Anonymous Message App Yik Yak Faces Backlash from an Entire City
CHICAGO — Yik Yak is the latest anonymous messaging app to stoke cyber bullying fears among parents and educators, recently causing so much worry its creators temporarily disabled it for an entire city.
After an Alabama teen used the app to make school shooting threats in Februrary and a Massachusettes high school was twice evacuated due to bomb threats posted to the app, Yik Yak was temporarily disabled for the Chicago area.
At least four Chicagoland schools have issued warnings to parents in the past few weeks about the app one user described as “the Burn Book of 2014.”
Created last fall, Yik Yak connects up to 500 people within a close geographic range (approximately one mile) and shows a Twitter-like feed of anonymous comments that can be up-or downvoted. The app already has more than 240,000 users, according to USA Today.
There are no accounts or usernames next to the “Yaks,” which range from mundane non-sequiturs to hateful, abusive missives. One high school student told ABC Chicago Yik Yakers used the app to “rip” on an alleged rape victim.

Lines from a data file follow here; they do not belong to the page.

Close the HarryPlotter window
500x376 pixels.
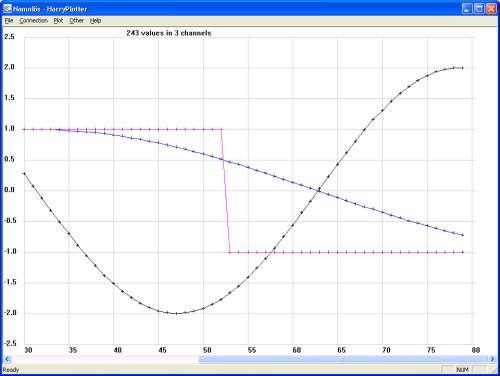[491, 9]
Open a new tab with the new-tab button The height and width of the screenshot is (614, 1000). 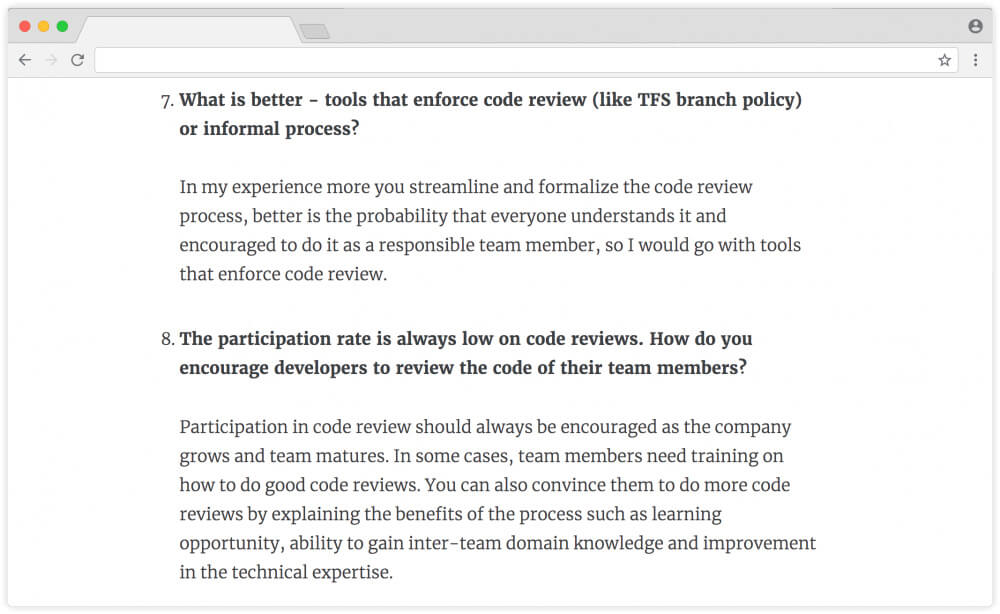pyautogui.click(x=315, y=32)
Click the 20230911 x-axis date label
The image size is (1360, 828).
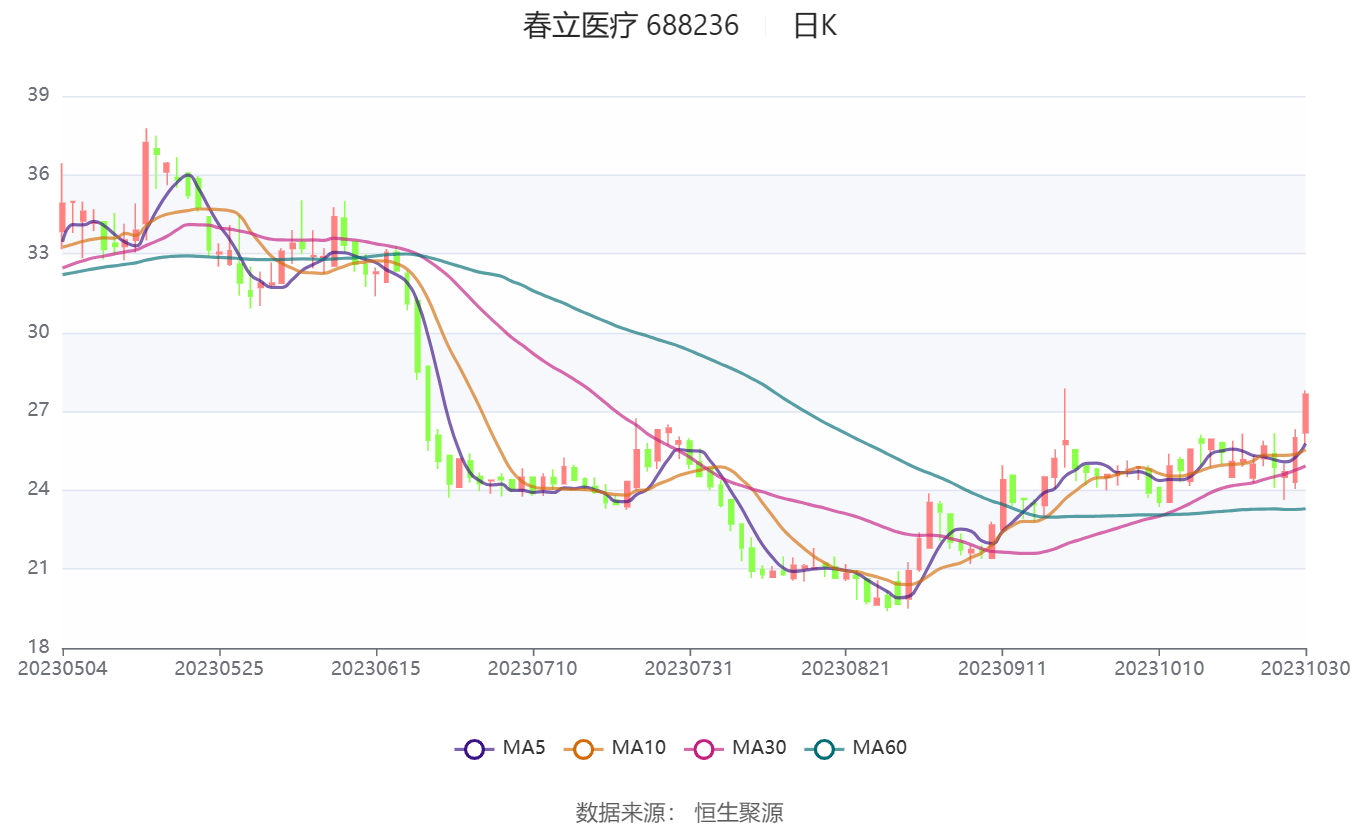(x=1001, y=667)
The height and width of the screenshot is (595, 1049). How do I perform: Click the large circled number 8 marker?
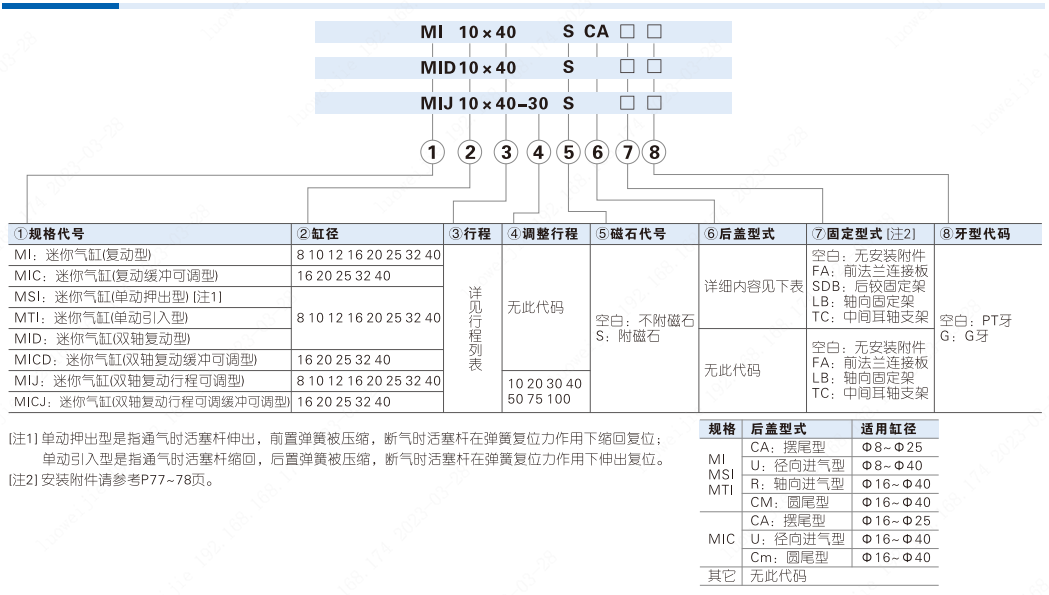coord(654,152)
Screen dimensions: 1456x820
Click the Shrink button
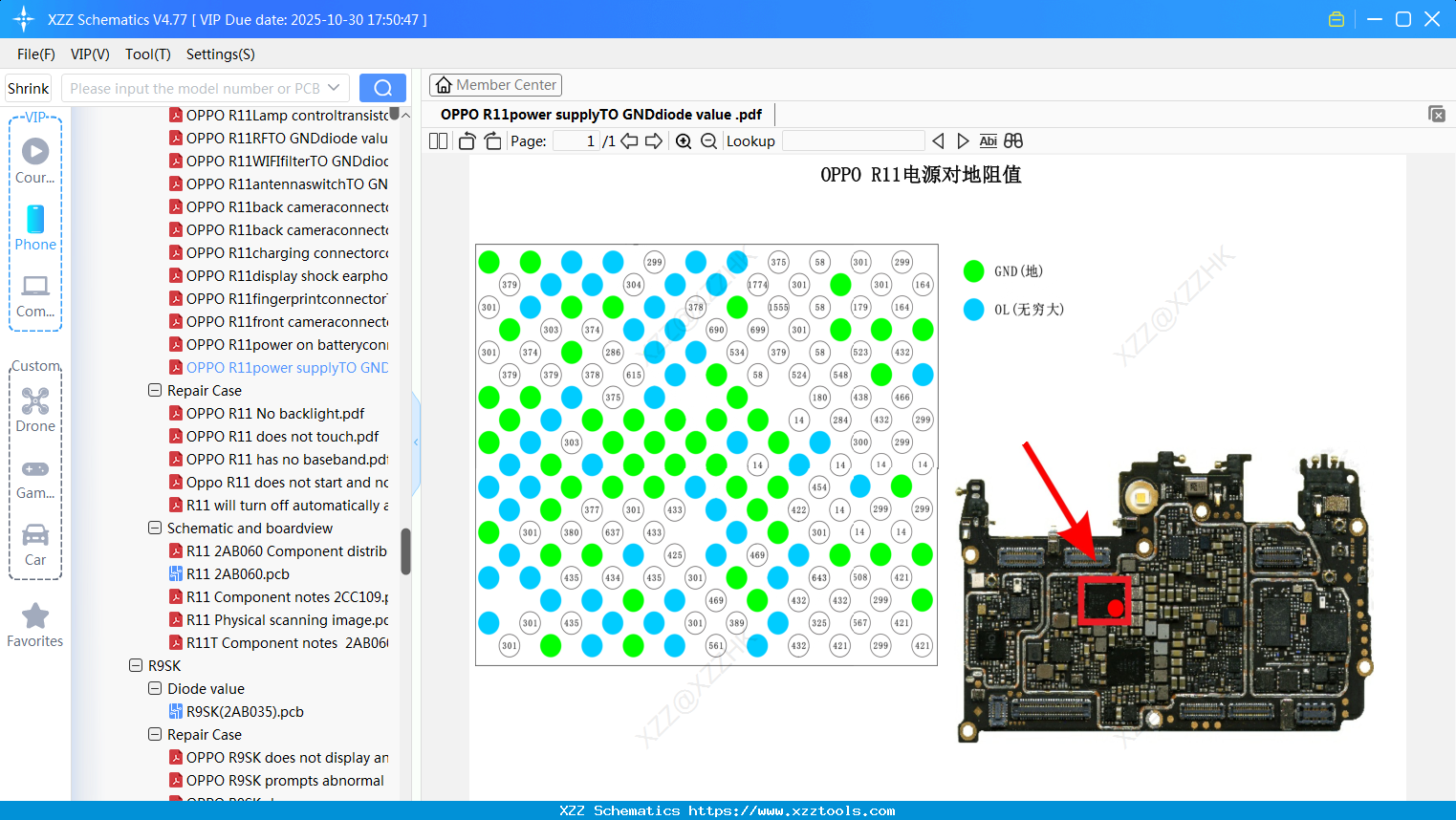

Whitney Young high school in Chicago recently blocked the app from its Wi-Fi network, though anyone with phone and a data plan was still able to access it. After complaints from parents and schools, Yik Yak’s creators disabled the app for the entire Chicago area on March 6, selectively re-enabling it March 9.
“We have re-enabled the app for the Chicago area after attempting to geofence all high schools and middle schools in the area,” Yik Yak co-founder Brooks Buffington told The Huffington Post via email, noting the list of schools is not yet comprehensive.
Brad Spirrison, managing editor of smartphone app site Appolicious, told ABC that a city-wide blackout for a social media app is uncommon.
“This kind of pulling from a particular town, city, region is — if not unprecedented — extremely rare,” Spirrison said.